# “Interesting” projective varieties being quotients of $\mathbb{A}^n\setminus \{0\}$ by an action of an algebraic group?

The algebraic (multiplicative) group $G^m$ acts on $\mathbb{A}^n$ (diagonally) and the quotient of $\mathbb{A}^n\setminus \{0\}$ by $G_m$ is $\mathbb{P}^{n-1}$ (which is a proper variety). I would like to find a "more interesting" example of an action of an algebraic groups $G$ on $\mathbb{A}^n$ such that the quotient of $\mathbb{A}^n\setminus A$ by $G$ is proper, where $A$ is a certain "small" subvariety of $\mathbb{A}^n$ (say, over the field of complex numbers). Under these conditions does the quotient have to be toric (and does $G$ have to be a torus)?
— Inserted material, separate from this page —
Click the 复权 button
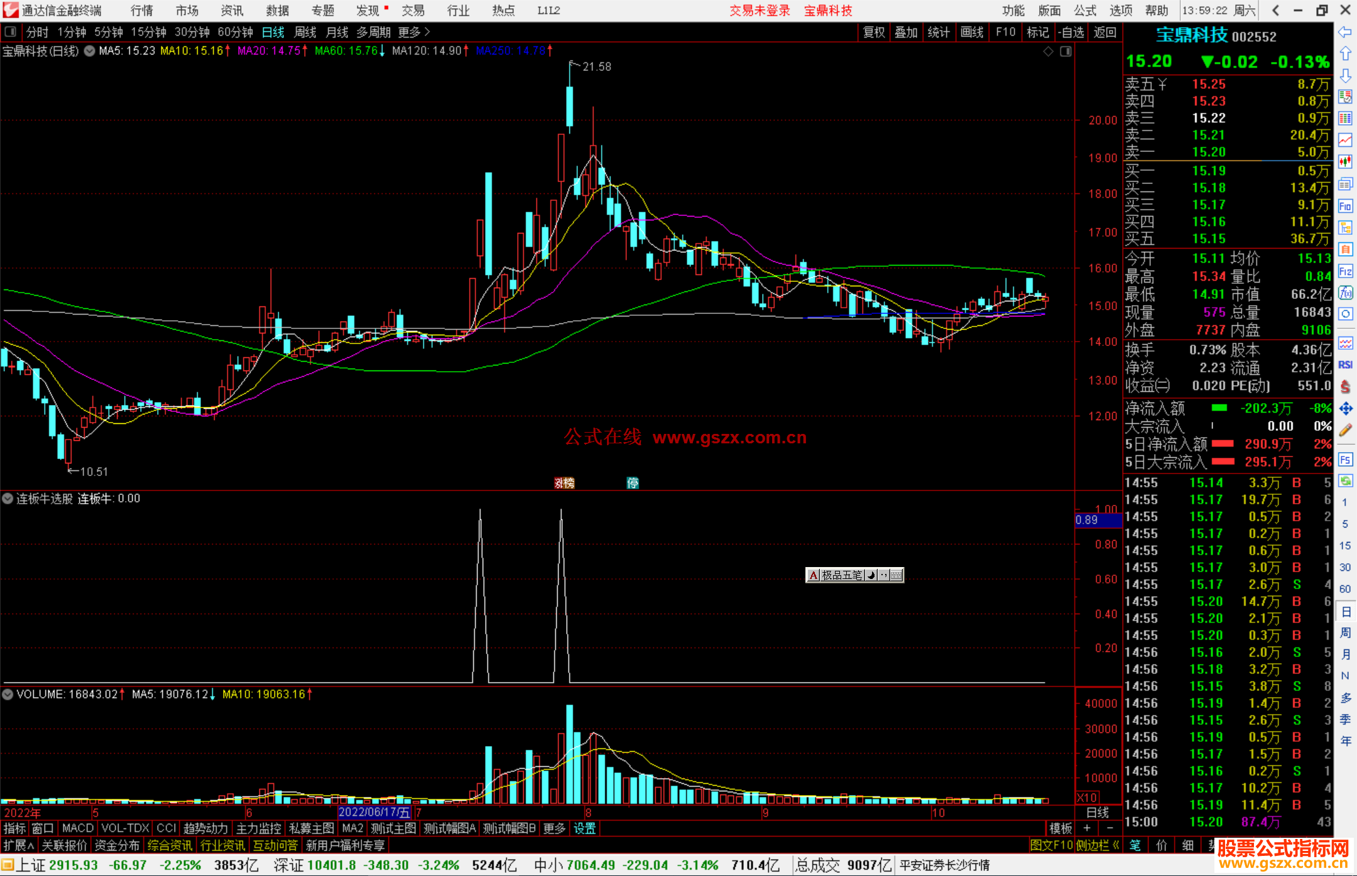 pyautogui.click(x=873, y=32)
I would be deeply grateful for any hints or references (and I know very little on algebraic groups and toric varieties)!

• Anything on "geometric invariant theory", e.g. the book with that title, will have lots more examples, where $A$ is the "unstable set". If $G$ contains dilation then the GIT quotient will be proper. For a non-torus example, let $GL(k)$ act on $k\times n$ matrices, and let $A$ be the set of matrices of rank $< k$. Then the quotient is $Gr(k,n)$. Of course, maybe this $A$ isn't "small" enough for you. – Allen Knutson Oct 7 '15 at 9:17
• Thank you!! Funnily enough, just before reading your comment I was wondering whether $A$ is small enough in this example.:) – Mikhail Bondarko Oct 7 '15 at 9:36
• Does "small" for you just mean that the quotient is proper? – Allen Knutson Oct 7 '15 at 10:28
• No, "small" means "of small dimension" (and I am thinking what does the latter "small" means). – Mikhail Bondarko Oct 7 '15 at 10:55
• – Lucas Kaufmann Oct 7 '15 at 13:35

By the way your question is phrased, it seems that you might be familiar with the following construction. But anyway, any toric variety can be realised as the quotient of $\mathbb{A}^n \setminus A$ by the action of an algebraic torus (for some $n$ and $A$). This is proved in the famous paper of Cox:
This theory has been generalised much by the theory of Cox rings and universal torsors. This says that any "suitably nice" variety $X$ (namely, a Mori dream space) is a quotient of $\mathrm{Spec}(\mathrm{Cox}(X)) \setminus A$ (for some $A$) by the action of the Néron-Severi torus of $X$. Moreover, $\mathrm{Spec}(\mathrm{Cox}(X))$ is isomorphic to an affine space if and only if $X$ is a toric variety.